── Source records

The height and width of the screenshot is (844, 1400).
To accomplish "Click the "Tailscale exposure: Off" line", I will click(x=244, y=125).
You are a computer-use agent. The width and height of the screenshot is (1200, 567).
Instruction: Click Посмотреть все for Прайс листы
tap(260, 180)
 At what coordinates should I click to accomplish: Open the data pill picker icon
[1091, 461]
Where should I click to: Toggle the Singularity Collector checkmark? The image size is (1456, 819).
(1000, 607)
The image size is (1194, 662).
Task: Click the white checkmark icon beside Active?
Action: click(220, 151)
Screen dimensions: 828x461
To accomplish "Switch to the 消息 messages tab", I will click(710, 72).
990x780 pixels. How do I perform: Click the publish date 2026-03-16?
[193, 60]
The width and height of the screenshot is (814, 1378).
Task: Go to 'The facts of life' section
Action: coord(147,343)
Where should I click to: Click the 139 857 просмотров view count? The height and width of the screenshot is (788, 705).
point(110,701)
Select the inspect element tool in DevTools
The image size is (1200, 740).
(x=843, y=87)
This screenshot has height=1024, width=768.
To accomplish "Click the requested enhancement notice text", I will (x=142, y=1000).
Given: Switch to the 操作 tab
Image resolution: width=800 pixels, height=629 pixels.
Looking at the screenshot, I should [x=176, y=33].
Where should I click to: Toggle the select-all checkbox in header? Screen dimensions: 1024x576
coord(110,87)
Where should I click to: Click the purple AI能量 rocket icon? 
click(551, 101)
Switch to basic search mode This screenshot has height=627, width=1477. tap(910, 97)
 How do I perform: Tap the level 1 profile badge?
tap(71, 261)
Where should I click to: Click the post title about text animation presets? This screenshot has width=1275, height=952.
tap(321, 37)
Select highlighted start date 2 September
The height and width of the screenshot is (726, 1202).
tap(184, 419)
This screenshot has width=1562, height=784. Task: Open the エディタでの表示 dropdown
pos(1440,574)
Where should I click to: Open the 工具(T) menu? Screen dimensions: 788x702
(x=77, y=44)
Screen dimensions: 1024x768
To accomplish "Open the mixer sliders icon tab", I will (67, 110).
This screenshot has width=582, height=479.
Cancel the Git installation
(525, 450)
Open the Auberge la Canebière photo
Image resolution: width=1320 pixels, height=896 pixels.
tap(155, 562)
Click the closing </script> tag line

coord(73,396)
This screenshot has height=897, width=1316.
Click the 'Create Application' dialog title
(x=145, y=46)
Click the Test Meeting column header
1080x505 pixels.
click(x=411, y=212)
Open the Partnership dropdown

────

Switch "Screen dimensions" to "Display dimensions" in the data, starting with the line that contains "Where should I click to: Toggle the Singularity" and going on through the line that contains "will (67, 110).". Leave everything else unchanged and return only those lines.

• **Result of the exercise**
Where should I click to: Toggle the Singularity Collector checkmark? The image size is (1456, 819).
(1000, 607)
The image size is (1194, 662).
Task: Click the white checkmark icon beside Active?
Action: click(220, 151)
Display dimensions: 828x461
To accomplish "Switch to the 消息 messages tab", I will click(710, 72).
990x780 pixels. How do I perform: Click the publish date 2026-03-16?
[193, 60]
The width and height of the screenshot is (814, 1378).
Task: Go to 'The facts of life' section
Action: coord(147,343)
Where should I click to: Click the 139 857 просмотров view count? The height and width of the screenshot is (788, 705).
point(110,701)
Select the inspect element tool in DevTools
The image size is (1200, 740).
(x=843, y=87)
This screenshot has height=1024, width=768.
To accomplish "Click the requested enhancement notice text", I will (x=142, y=1000).
Given: Switch to the 操作 tab
Image resolution: width=800 pixels, height=629 pixels.
Looking at the screenshot, I should [x=176, y=33].
Where should I click to: Toggle the select-all checkbox in header? Display dimensions: 1024x576
coord(110,87)
Where should I click to: Click the purple AI能量 rocket icon? 
click(551, 101)
Switch to basic search mode This screenshot has height=627, width=1477. tap(910, 97)
 How do I perform: Tap the level 1 profile badge?
tap(71, 261)
Where should I click to: Click the post title about text animation presets? This screenshot has width=1275, height=952.
tap(321, 37)
Select highlighted start date 2 September
The height and width of the screenshot is (726, 1202).
tap(184, 419)
This screenshot has width=1562, height=784. Task: Open the エディタでの表示 dropdown
pos(1440,574)
Where should I click to: Open the 工具(T) menu? Display dimensions: 788x702
(x=77, y=44)
Display dimensions: 1024x768
To accomplish "Open the mixer sliders icon tab", I will (67, 110).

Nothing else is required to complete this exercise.